Conditions of Use
First and Last Hunting Trip
4:00 A.M., Butte la Rose, cold as an Alaskan winter. There was still a veil of fog over the land. My uncle awoke me like a drill sergeant waking up a platoon. I leapt out of bed and into my camouflage-hunting garb. My uncle grabbed his shotgun and we were out the door by 4:15 A.M. I couldn’t bring a shotgun because I didn’t have a hunting license yet since this was my first time and I wasn’t sure if I’d liked hunting. My uncle and I met up with some of his friends to pick up the beagles that we were going to use for the hunt. 4:30 A.M., we arrived at the kennel and the dogs were howling up a storm because they were excited and ready for the hunt. My uncle picked three or four of his favorite dogs and the chase began.
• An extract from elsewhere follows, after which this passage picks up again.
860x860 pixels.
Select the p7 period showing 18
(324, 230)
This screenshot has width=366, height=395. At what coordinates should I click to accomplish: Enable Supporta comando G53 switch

First, we checked out an area of tall grasses and the men let the beagles loose. We started looking around until one of the beagles started howling, which meant, “I’ve found one, I’ve found one!” My uncle ran over to where the noise was coming from and found the dog barking at a squirrel. Although this as an early sign of failure, I was still hopeful that the dogs or us would spot a rabbit. About fifteen minutes later, as some of the guys were ready to try a different spot, there was another earsplitting howl. This time it came from just outside a circle of five old abandoned rusty cars. As we all encircled the cars, a cat sprung out and was then quickly pursued by one of the beagles. Each and every time a letdown or false alarm like this occurred, my hope in finding a rabbit went up but my faith in actually catching one went down.
5:30 A.M., after an hour of false sightings, some of my uncle’s friends were thinking about throwing in the towel, but others wanted to check the woods, which was bound to have tons of rabbits. I couldn’t even consider quitting yet, especially since this was my first time going hunting even though I wasn’t allowed to shoot a gun. I just couldn’t go home empty handed. I think failure was what kept me motivated and optimistic. It would be a terrible car ride home if no one shot a rabbit.
There it was again, the howling of a beagle, which came from deep inside the woods. My uncle and I rushed over to the sound but had to be careful not to trip over any branches. Zoom! The rabbit ran by in a blur with the beagle on its tail. My uncle couldn’t get a good aim for a while but then had the rabbit in his sights. Or so he thought.
He fired his big twelve guage and there was a bloodcurdling whine. My uncle had just shot his favorite dog. I tried to convince him we could make it to the nearest pet hospital and he just shook his head. The shotgun blast (multiple pieces of singeing metal) had ripped through the poor dog’s flesh. I thought about how much pain the beagle must have been in. The blood was now oozing out of the dog's body. My uncle answered that unasked question. “I think we should put him down.” He said sullenly.
You could see the twisted anguish in his face and in the beagle’s. I know people say animals don’t have feelings, but after seeing the torment in that dog’s deep blue eyes, I don’t know how anyone could say that.
My uncle guided me out of the forest. We took nine steps from the beagle before the executing shot rang out through all of Butte la Rose. On the way home I saw that the nearest pet hospital was in Breaux Bridge, which was about thirty minutes away. I’ll just say one thing… it was a long car ride home. Arrived home, 8:00 A.M., Halloween morning.